Jessica Lewis Bermuda March 2018 (2)

“I’ll share with you a little story from my life that has shown me the importance of pushing through people’s judgements on me and the importance of standing up for myself,” she said.

“When I first started training and competing in wheelchair track racing I had a lot of people think that I was just doing this for fun. You know to keep me active and doing things.

“Everyone thought that I would just be pushing in my day chair and I wouldn’t be like an able bodied athlete. But through my years of competing and advocating for my sport, people have started to realize just how competitive the sport is and how much hard work I put into my training.”

One day, Ms Lewis was approached by a man at the track, who wanted to shake her hand and applaud her for proving him wrong. He told her she had accomplished more than he ever thought possible for someone in her situation.

She told students there will also be moments when they doubt themselves. Even to this day, there are times Ms Lewis questions whether she measures up to other female para-athletes with bigger muscles or a different physique, but you have to see past those insecurities and know your own potential, she said.

“We are not owed anything in this life,” she told students. “Opportunities will present themselves to us when we are willing to work hard and open ourselves up to making some sacrifices and taking action.”

Jessica with students from Berkeley Institute

Jessica Lewis Bermuda March 2018 (3)

Ms Lewis said getting to the Paralympic games took lots of hard work, sweat and tears. She had to undergo a complete lifestyle overhaul, including her eating habits, and sacrificed personally by moving away from her family to get access to the best possible training overseas. However, it is worth it in the end.

“Sitting on the top of the podium with that shiny gold medal around my neck made all of that hard work worth it,” she explained. “I grabbed that opportunity because I went 110% into my plan of getting there and used all of my other races leading up to it as an opportunity to learn and grow as an athlete.

“If your goal was easy to achieve it wouldn’t mean as much to you when you achieve it,” she added.

Although it is part of our human nature to seek out what’s wrong in the world or with ourselves, she had to learn to stop seeing her disability as a limitation.

As a child, she said she hated being different from her peers.It wasn’t until her later years, when she started getting involved in different activities, that she began to realise what she was truly capable of.

Jessica Lewis Bermuda March 2018 (1)

“I have 101 things that make up who I am and my disability isn’t all of them,” she said. “Just like your limitations are not all of who you are.
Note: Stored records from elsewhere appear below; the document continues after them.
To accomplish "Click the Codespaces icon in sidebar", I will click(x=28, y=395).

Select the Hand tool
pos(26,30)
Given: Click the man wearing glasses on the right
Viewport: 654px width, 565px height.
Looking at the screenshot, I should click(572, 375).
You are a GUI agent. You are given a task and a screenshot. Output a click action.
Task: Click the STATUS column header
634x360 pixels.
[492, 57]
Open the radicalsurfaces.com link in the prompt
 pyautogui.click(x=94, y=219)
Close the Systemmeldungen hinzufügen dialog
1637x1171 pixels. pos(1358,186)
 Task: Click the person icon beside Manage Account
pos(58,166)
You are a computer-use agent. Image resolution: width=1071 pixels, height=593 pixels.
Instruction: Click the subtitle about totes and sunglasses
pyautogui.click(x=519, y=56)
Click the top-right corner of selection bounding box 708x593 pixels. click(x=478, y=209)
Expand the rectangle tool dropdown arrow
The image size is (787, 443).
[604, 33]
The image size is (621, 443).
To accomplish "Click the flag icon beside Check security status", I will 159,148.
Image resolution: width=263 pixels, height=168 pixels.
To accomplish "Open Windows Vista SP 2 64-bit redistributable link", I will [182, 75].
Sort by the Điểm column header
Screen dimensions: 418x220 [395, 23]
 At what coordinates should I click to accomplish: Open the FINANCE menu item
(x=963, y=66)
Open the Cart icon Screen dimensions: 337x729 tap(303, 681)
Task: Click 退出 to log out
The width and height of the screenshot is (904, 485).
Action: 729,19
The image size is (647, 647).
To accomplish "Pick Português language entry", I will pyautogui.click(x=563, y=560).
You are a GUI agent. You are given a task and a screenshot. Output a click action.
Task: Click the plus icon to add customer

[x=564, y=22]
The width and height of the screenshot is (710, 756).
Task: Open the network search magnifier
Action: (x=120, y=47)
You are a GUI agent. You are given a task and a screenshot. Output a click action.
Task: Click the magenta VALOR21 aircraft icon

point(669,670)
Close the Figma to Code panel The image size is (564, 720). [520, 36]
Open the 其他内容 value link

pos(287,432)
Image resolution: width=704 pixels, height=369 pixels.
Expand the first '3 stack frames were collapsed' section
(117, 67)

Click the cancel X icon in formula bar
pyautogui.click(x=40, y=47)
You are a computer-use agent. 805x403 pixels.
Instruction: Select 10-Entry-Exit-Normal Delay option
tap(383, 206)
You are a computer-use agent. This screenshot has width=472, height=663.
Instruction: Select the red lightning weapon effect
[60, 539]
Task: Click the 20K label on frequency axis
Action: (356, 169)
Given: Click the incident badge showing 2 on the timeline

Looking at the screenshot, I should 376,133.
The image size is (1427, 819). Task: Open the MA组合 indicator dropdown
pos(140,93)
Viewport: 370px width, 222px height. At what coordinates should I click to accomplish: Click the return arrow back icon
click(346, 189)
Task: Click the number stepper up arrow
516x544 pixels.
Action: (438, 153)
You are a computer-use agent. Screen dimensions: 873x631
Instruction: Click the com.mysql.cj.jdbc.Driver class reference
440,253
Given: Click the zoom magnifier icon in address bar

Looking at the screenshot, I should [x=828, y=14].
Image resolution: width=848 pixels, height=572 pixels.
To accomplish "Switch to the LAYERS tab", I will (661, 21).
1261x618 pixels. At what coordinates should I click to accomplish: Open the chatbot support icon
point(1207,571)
“I started to realize that just because my legs don’t work there is still multiple ways I can get around. I can use my chair, I can crawl, I can walk on my hands. I also started to realize that I am not disabled, I am just differently abled.”

She said it’s important to understand our limitations, but the key is to not focus on them because that can hold you back.

In her athletic career, she has been able to see some incredible people – someone with one arm and one leg cycling, a person with no arms competing in table tennis by holding the paddle in their mouth and a person with one leg doing high jump.

She encouraged the Island’s young people to find things in life that showcased and developed their strengths and capabilities – and focus their attention on those.

Last, but not least, she encouraged students to not only do these things for themselves, but also give back to others – by sharing their strengths and capabilities with the world to make it a better more vibrant place.

Berkeley student Jedaiylah Francis, 15, said the presentation was an encouraging one. “I liked how Jessica kept on pushing and never gave up through the entire thing,” the S1 student said. “So many people easily give up without even trying or figuring out what they can really do and accomplish.”

Isaiah McCaskie, another Berkeley student, said the talk taught him that obstacles aren’t just something that get in your way. “They actually give you another way to learn about yourself and the things that you are able to do in life.”